Sorry for the lack of posting lately – because I know I have so many people ON THE EDGE OF THEIR SEATS – I have been busy finishing up at work for the past couple weeks. Today is my last day as an administrative assistant… perhaps FOR EVER! In a month I’m starting a new job teaching reading to kids. Teaching! Kids! And READING! All of my favorite things.
I can’t really express in writing my excitement that I’m going to have a month off AND get to start a new, fun job. I’m also excited to start some budgeting and cooking projects. Until then, this illustration sums up my feelings about all this:
I’m a fan of a website called Get Rich Slowly: Personal Finance That Makes Cents. It’s full of good tips about managing money wisely, and the tips are refreshingly down to earth. No extreme couponing (woe!), and no crazy money making schemes.
I was pleasantly surprised to find that I’m already implementing some of the tips recommended on the website. Go me! I already:
1. Don’t own a car. Save paying for insurance, registration, repairs, gas, etc.
2. Learn to cook. Chee-yeck! Although I still need to learn how to stop buying $4 gluten free cookies. Hmm.

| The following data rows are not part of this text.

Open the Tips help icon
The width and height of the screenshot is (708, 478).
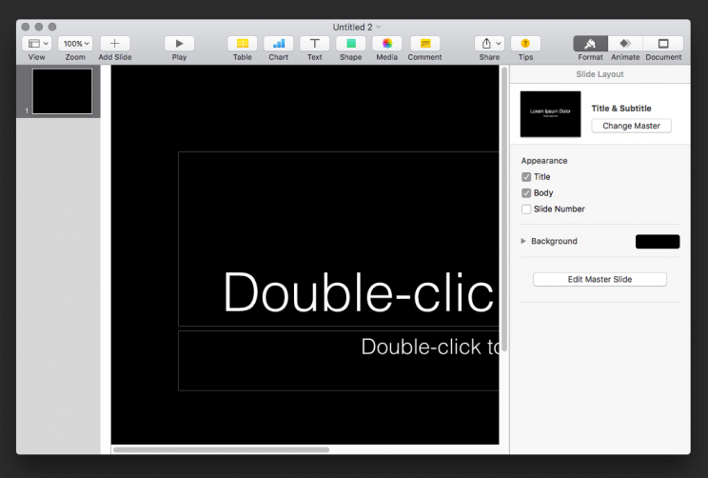point(525,44)
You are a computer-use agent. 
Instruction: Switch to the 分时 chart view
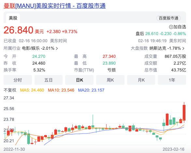coord(18,80)
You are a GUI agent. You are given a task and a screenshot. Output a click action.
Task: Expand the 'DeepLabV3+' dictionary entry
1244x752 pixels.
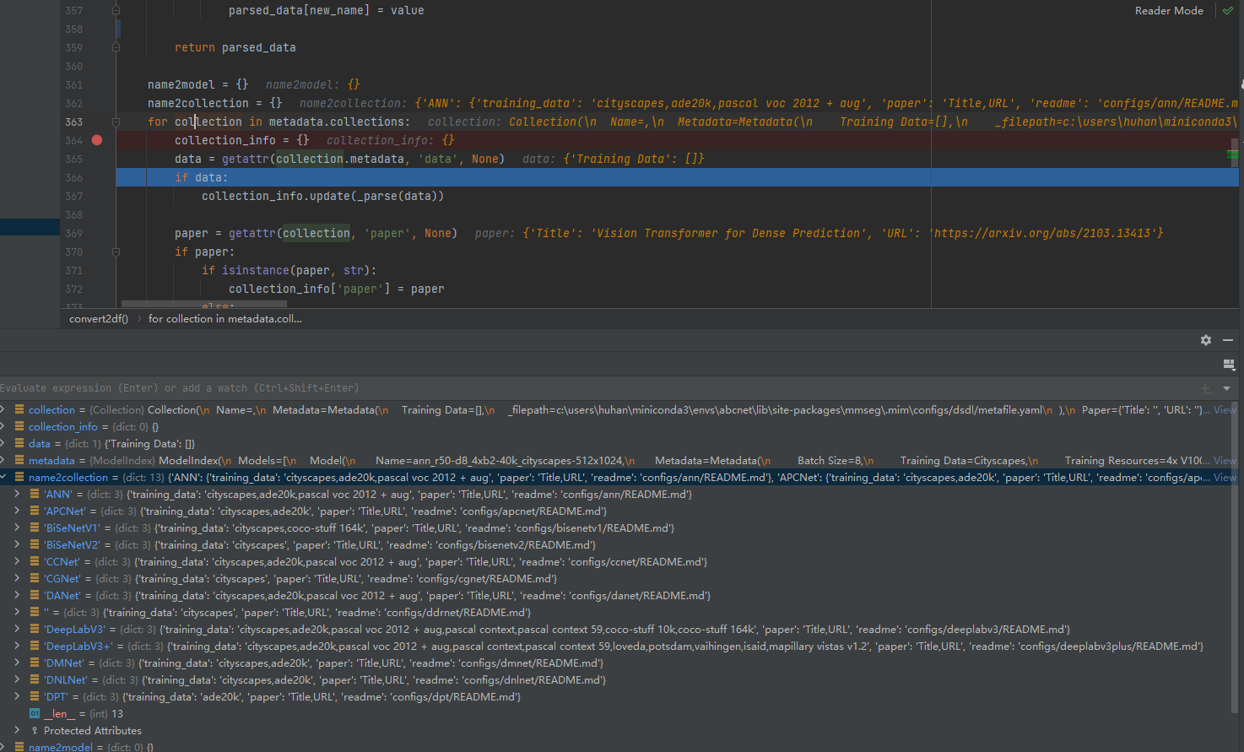(x=18, y=646)
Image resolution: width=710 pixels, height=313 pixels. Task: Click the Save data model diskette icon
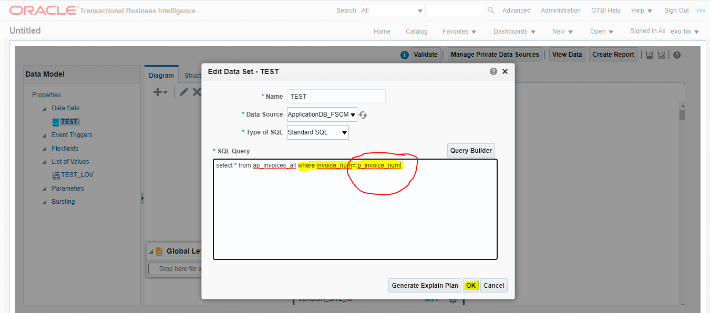[x=649, y=54]
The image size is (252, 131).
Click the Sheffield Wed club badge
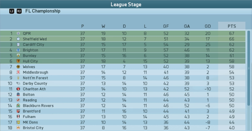18,39
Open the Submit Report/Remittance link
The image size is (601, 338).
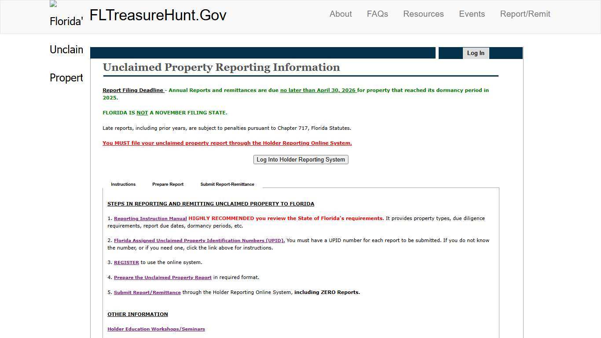pos(147,292)
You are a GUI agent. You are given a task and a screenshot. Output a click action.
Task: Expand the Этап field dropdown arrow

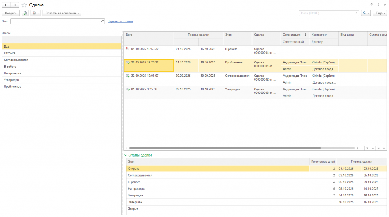(97, 21)
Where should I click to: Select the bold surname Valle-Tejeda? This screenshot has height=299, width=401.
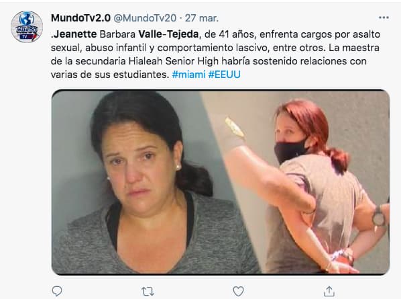(x=168, y=34)
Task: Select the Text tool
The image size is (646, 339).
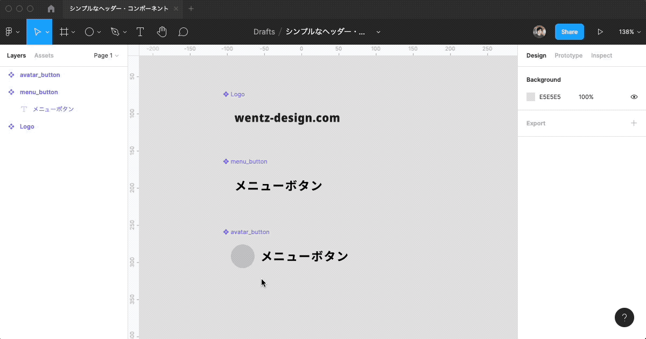Action: [x=140, y=32]
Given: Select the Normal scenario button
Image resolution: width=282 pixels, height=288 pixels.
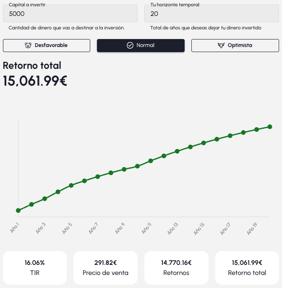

I was also reminded of some money-saving strategies I am not using, like:
1. Don’t have recurring expenses. This includes cable, Netflix, cell phones (get a landline or pay-as-you-go-phone), gym membership and more.
Case in point –>Over the weekend I got a call from Comcast, offering me a promotional rate for better cable. It ends up being $5 more than we’re paying currently, so we went for it. I guess that decision doesn’t really make Cents, but it sure is nice to have some decent channels again!

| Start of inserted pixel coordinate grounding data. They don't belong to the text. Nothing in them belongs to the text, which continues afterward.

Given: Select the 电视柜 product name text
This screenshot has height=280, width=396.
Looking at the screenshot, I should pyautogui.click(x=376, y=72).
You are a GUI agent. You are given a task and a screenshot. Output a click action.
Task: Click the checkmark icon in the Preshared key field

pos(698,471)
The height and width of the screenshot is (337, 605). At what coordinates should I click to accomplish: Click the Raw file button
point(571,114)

2. Get a second job, or start a business. When I work part-time, I tend to glory in my time off, rather than look for more work. I don’t really like this tip too much!
I also read a very telling article by Rya Hristova titled: “ Are You Afraid to Earn More?” The author proposes the idea that people raised in a very frugal environment tend to be frugal themselves. These frugal people prefer to stop spending when they want to save money, rather than get a job that pays more. I thought that was so fascinating, because I definitely fall into the save rather than earn category. The article also suggests that very frugal people won’t choose expensive items, even if they are free. For example, present a frugal person with a coupon for a free item from the department store, and they will probably choose something inexpensive. This rings true for me, too, since I do that very thing. When I lived in Boston I used to go to my favorite coffee place, Espresso Royale, with work friends during breaks. I would always get a small coffee with cream, and every ten drinks would earn a free drink. My friend Megan would laugh at me when I would get a small coffee with cream as my free drink, since I could have ordered any fancy, expensive drink as a treat.
How about you? Is frugality engrained in your system, or is it a challenge to “just say no” to fancy lattes?
Above: A tiny house in Portland, Oregon. Though I don’t think I’d like to live in one permanently, the simplicity inherent in living in a tiny space appeals to me. Photo by Steve Walling.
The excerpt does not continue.